Folha de S. Paulo


Editorial: Incoerência americana

Fechar Guantánamo. Barack Obama prometeu fazê-lo em 2008, quando disputava seu primeiro mandato como presidente dos EUA, supostamente o cargo mais poderoso do mundo.

Seis anos e duas eleições depois, o campo de prisioneiros continua em funcionamento, contradizendo os valores democráticos dos quais os americanos tanto se vangloriam.

Alguns dos 136 detidos (número que resta após o envio de seis deles para o Uruguai) estão presos há mais de uma década sem acusação formal. São, entretanto, considerados "perigosos demais".

Guantánamo converteu-se num labirinto jurídico. Em primeiro lugar, os internos estão presos numa dupla condição: como combatentes e como suspeitos de terrorismo.

A primeira figura, chamada de detenção prospectiva, já foi aplicada por vários países em diversas guerras. Inimigos capturados, sem nenhum tipo de julgamento, são mantidos num campo de internamento até o fim do conflito, para que não voltem a combater. Terminado o confronto, são libertados.

A chamada guerra ao terror, contudo, não é um conflito clássico. Não se vislumbra um término oficial para ela. Os militantes ficam presos indefinidamente, mas os EUA não lhes concedem o estatuto de soldados inimigos, o que ao menos os poria sob proteção das convenções de Genebra.

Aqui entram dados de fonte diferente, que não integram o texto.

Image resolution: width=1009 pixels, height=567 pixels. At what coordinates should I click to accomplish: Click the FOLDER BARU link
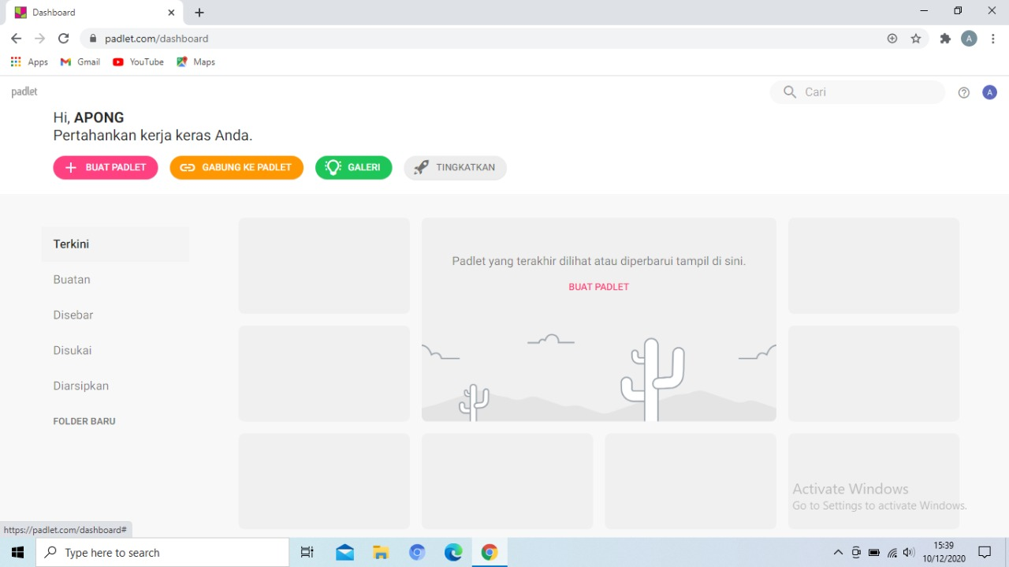pyautogui.click(x=84, y=421)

A segunda figura, detenção retrospectiva, se assemelha a casos criminais costumeiros. Os suspeitos teriam de ser formalmente acusados por delitos, seus defensores precisariam ter acesso às provas e deveria haver um julgamento justo.

O problema é que, para um bom número de prisioneiros de Guantánamo, ou não há provas suficientes para a condenação, ou elas foram obtidas por meios ilegais (tortura), ou se teme apresentá-las numa corte, pois acabariam revelando a identidade de agentes infiltrados.

As agências de segurança afirmam que, soltos, muitos voltariam a engajar-se no combate aos EUA.

O Congresso americano, dominado pela oposição, faz o máximo para complicar a vida de Obama, o que inclui sabotar todas as tentativas de resolver ou atenuar o imbróglio. Daí a longevidade desse sistema de exceção, que não condiz com as tradições dos EUA.

O dano que Guantánamo traz à imagem do país é tamanho que cabe perguntar se não seria preferível soltar de uma vez todos os presos. Grupos radicais não enfrentam dificuldades em recrutar outros jihadistas, afinal. Os EUA poderiam ao menos proclamar de forma mais crível que defendem valores democráticos contra a barbárie.